Start of SOURCE MATERIAL
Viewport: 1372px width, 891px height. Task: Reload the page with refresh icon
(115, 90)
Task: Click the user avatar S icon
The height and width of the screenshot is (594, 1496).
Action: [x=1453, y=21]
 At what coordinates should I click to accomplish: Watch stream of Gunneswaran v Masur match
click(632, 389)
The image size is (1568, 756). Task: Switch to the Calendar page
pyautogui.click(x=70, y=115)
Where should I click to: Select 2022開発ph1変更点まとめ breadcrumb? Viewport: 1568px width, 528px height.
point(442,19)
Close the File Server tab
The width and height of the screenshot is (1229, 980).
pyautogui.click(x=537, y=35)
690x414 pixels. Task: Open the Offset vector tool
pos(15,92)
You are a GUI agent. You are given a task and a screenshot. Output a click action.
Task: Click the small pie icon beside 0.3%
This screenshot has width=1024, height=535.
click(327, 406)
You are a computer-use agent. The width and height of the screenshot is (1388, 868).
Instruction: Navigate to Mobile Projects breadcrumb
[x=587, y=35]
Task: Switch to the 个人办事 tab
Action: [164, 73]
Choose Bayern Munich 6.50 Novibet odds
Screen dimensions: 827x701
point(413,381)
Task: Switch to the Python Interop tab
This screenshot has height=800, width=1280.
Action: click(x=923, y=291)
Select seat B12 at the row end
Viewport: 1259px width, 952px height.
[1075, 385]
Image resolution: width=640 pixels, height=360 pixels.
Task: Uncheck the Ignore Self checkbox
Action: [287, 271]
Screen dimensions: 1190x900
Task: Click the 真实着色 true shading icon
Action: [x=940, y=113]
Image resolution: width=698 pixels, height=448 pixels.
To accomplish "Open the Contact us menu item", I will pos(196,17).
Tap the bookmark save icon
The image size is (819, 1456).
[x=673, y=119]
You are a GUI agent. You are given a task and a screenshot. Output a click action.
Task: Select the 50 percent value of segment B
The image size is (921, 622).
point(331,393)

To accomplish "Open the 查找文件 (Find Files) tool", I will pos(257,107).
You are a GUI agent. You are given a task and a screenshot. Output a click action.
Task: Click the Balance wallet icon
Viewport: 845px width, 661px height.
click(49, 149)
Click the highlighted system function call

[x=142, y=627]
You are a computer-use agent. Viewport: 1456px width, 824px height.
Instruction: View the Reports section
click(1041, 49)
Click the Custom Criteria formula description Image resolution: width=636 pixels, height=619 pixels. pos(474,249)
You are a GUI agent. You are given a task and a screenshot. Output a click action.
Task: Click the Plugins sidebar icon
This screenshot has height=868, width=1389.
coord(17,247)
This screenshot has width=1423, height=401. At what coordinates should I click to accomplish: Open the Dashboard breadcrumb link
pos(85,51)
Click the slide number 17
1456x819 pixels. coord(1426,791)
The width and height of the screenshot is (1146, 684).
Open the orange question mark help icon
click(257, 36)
End of SOURCE MATERIAL
* WHAT THE TASK ASKS
Transcribe the lines of the material above, beginning with the line containing "You are a computer-use agent. The" and ending with the line containing "I will pos(257,107).", with both of those lines included.

* IN RESPONSE
You are a computer-use agent. The width and height of the screenshot is (1388, 868).
Instruction: Navigate to Mobile Projects breadcrumb
[x=587, y=35]
Task: Switch to the 个人办事 tab
Action: [164, 73]
Choose Bayern Munich 6.50 Novibet odds
Screen dimensions: 827x701
point(413,381)
Task: Switch to the Python Interop tab
This screenshot has height=800, width=1280.
Action: click(x=923, y=291)
Select seat B12 at the row end
Viewport: 1259px width, 952px height.
[1075, 385]
Image resolution: width=640 pixels, height=360 pixels.
Task: Uncheck the Ignore Self checkbox
Action: [287, 271]
Screen dimensions: 1190x900
Task: Click the 真实着色 true shading icon
Action: [x=940, y=113]
Image resolution: width=698 pixels, height=448 pixels.
To accomplish "Open the Contact us menu item", I will pos(196,17).
Tap the bookmark save icon
The image size is (819, 1456).
[x=673, y=119]
You are a GUI agent. You are given a task and a screenshot. Output a click action.
Task: Select the 50 percent value of segment B
The image size is (921, 622).
point(331,393)

To accomplish "Open the 查找文件 (Find Files) tool", I will pos(257,107).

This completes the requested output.